ZedneWeb / Web threading

[Note: Because I still consider this document to be a draft, I can’t guarantee the presentation won’t change radically in the near future. The permanent address of this version is <http://www.eyrie.org/~zednenem/2002/web-threads/20020617.html>. The current version is located at <http://www.eyrie.org/~zednenem/2002/web-threads/>.]

Self-assembling web threads

This document proposes a convention for coding weblogs which allows individual posts to be identified and grouped into discussion threads. The threads themselves emerge from the coding of the posts rather than explicit thread declarations, hence their description as “self-assembling.” The coding convention is designed to be as unobtrusive as possible, requiring minimal change from a coding perspective and usually no change from a visual presentation perspective. It does not rely on naming conventions or external metadata declarations, and it requires no extensions to HTML.

There are four steps involved in presenting web threads to end-users.

  1. Identify posts
  2. Arrange the posts into threads
  3. Transfer threading information between systems
  4. Present threads to users

Identifying posts

For a human, identifying individual weblog posts is fairly straightforward. Each weblog provides visual cues indicating where the posts begin and end, and there are often titles and “permalinks” provided in easy-to-guess locations.

For software, this task is much more difficult, because the means of identifying posts are visual, not syntactic. This means that no two weblogs can necessarily be parsed the same way. However, it turns out that it’s extremely easy to identify weblog posts unambiguously without requiring authors to sacrifice their individual visual styles or to adopt some sort of naming convention.

The answer is to enclose each post in a div element marked with the class “post”. For an archive containing only a single post, this is sufficient. The post is identified as so:

<div class="post">
(normal post contents)
</div>

Text and links inside the div are considered part of the post. Everything outside, such as site-wide navigation, is not.

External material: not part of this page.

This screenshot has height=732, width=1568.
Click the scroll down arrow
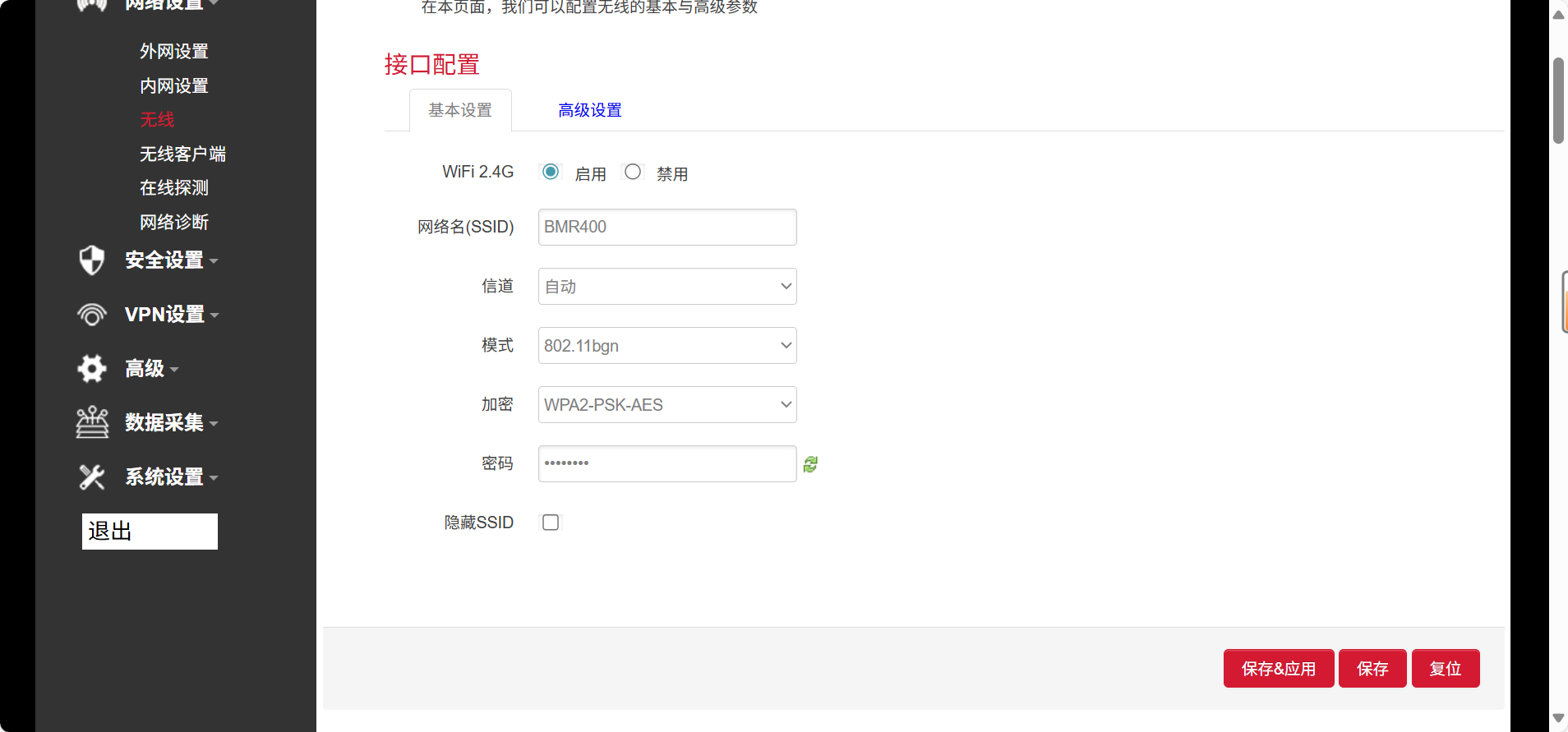[1558, 718]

In this case, assigning an address to the post is simple: it is the same as the address of its archive page. Obviously, this particular method can be used for at most one post per archive page.

Most archive pages contain multiple posts, however, and these are usually distinguished by URLs with fragment identifiers (a “#” followed by some text). This system can be easily implemented by assigning IDs to the div elements, like so:

<div class="post" id="(something)">
(normal post contents)
</div>

This method works identically to the common practice of using a named anchor (as in, “<a name="(something)"></a>”), except that the div is able to enclose the entire post, while an anchor cannot. Assigning address to posts defined this way is also simple: the address of the div element is the address of the post. That is, a div element with ID “carl” on the page “http://example.org/2002” has the address “http://example.org/2002#carl”.

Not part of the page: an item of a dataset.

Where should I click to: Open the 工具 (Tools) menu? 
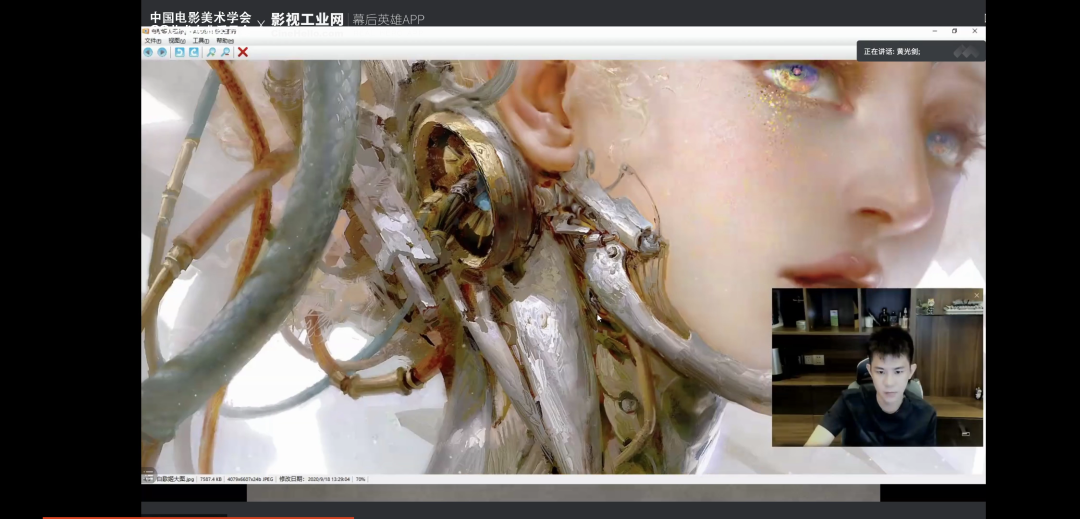(x=200, y=41)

The two identification methods described above work well for posts found on their archive pages, but weblog posts are usually mirrored on their weblog’s front page for a few days after their publication. Because the front page is the one most frequently read, it is useful to be able to identify posts there as well, but neither method can be used because the post address cannot be built from the page URL.

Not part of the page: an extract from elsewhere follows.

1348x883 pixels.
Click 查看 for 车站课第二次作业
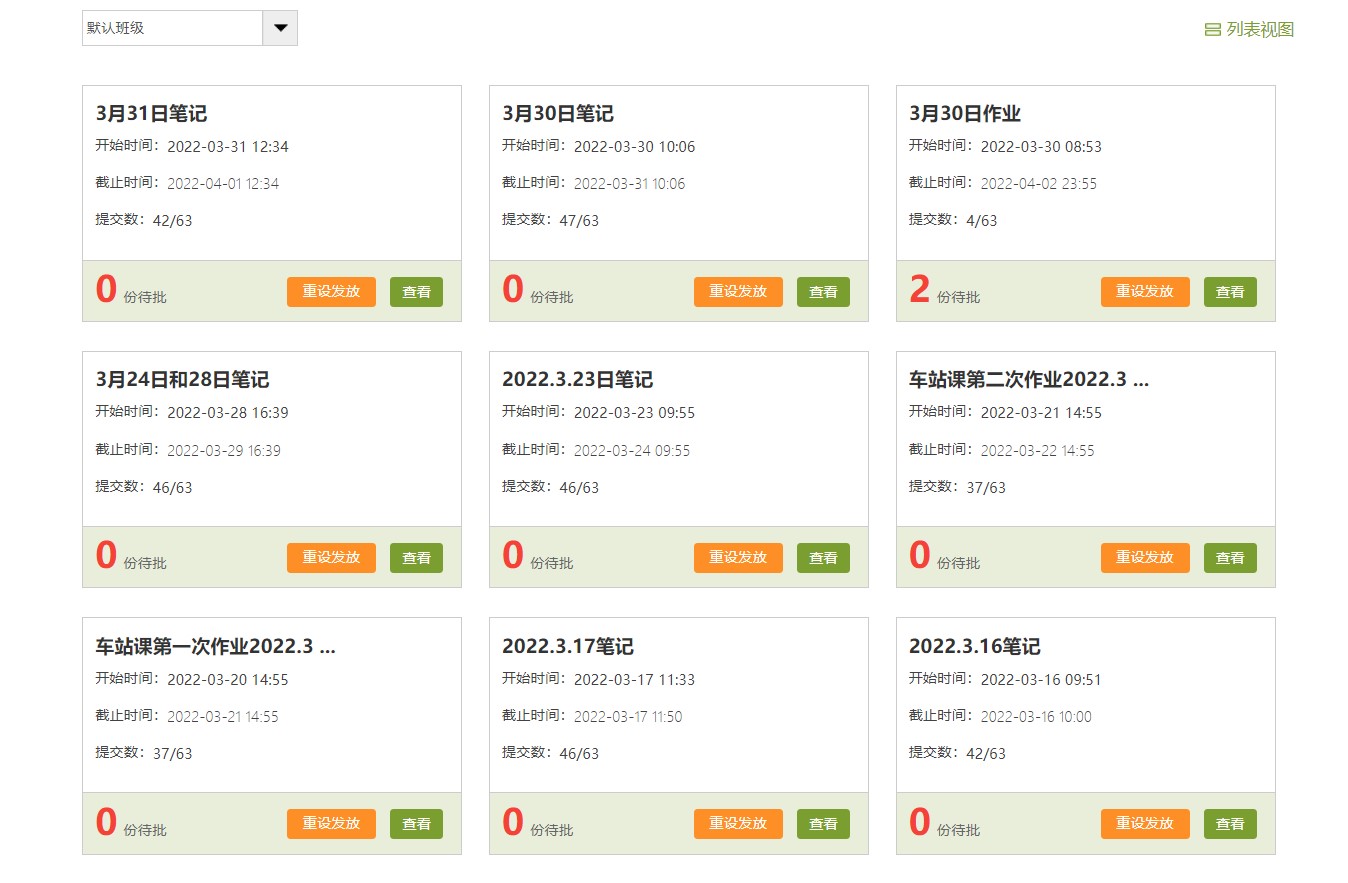click(x=1230, y=558)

Another common weblog convention is the “permalink”, which gives the permanent address for a post so that readers can refer to it specifically. A simple convention can allow software to make use of them as well. HTML links support an attribute called “rel”, which specifies the relationship of the linked resource to the resource making the link. This attribute can be used to identify the link to the post’s permanent address, like so:

<div class="mirrored-post">
(normal post contents)
<a rel="archive" href="(address)">(link text)</a>
(post contents, continued)
</div>

Note that the div element’s class is now “mirrored-post” instead of “post”. This signifies that the post’s address should be read from the archive link. The archive link itself is identified by the “rel="archive"”, so the link text itself is not important. Similarly, the link may be placed anywhere in the post so long as it is inside the div element.

Obviously, a mirrored post should contain only one archive link. Two or more could be ambiguous, although there’s no confusion if they all point to the same address. Having no archive link means that the post cannot be identified, defeating the purpose of marking it.

Archive links may also appear in non-mirrored posts, as long as the address they give is the same as the one derived from the post’s location.

To avoid confusion, weblogs and other resources following this convention should include this tag in their HTML header:

<meta name="thread-scheme"
      content="http://www.eyrie.org/~zednenem/2002/web-threads/" />

(The final slash is only necessary for XHTML documents and should be omitted from conforming HTML documents.)

The tag indicates that the document follows this convention. The URL of this document is used because it is unlikely to conflict with any existing practice and because it suggests to humans reading the source code that more information may be found in this document. (There is no reason for software to read this document while parsing a weblog.)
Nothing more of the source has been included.